Source material:
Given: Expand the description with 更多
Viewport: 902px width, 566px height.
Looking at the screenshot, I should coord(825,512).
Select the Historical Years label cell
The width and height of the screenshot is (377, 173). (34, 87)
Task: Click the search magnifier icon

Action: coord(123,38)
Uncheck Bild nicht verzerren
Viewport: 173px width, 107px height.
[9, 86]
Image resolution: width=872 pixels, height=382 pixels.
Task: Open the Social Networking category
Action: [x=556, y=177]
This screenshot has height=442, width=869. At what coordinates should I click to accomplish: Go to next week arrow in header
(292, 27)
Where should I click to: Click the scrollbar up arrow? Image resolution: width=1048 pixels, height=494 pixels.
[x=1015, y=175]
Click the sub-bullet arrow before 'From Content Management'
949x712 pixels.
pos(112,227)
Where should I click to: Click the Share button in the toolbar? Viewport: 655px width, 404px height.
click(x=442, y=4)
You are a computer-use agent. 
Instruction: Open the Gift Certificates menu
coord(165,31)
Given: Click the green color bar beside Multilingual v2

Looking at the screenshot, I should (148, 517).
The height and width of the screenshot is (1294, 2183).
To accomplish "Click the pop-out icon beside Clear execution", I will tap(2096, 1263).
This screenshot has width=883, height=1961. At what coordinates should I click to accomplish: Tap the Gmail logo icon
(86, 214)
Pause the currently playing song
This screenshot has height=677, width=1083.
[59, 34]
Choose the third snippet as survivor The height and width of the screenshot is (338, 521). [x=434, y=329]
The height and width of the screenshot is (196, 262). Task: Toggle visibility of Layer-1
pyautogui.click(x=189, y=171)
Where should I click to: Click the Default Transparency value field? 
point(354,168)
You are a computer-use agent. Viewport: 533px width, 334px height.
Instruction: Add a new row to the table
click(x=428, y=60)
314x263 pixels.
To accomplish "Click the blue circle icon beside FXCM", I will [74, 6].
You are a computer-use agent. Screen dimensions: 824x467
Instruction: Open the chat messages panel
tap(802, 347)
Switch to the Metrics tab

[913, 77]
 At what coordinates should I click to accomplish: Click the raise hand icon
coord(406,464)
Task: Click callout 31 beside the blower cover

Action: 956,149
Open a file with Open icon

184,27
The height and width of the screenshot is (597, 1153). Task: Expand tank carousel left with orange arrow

Given exercise:
Pull out every line in the listing above that contains the word "what".

Task output:
This screenshot has height=442, width=869. At what coordinates should I click to accomplish: Go to next week arrow in header
This screenshot has width=883, height=1961. At what coordinates should I click to accomplish: Tap the Gmail logo icon
 At what coordinates should I click to accomplish: Click the raise hand icon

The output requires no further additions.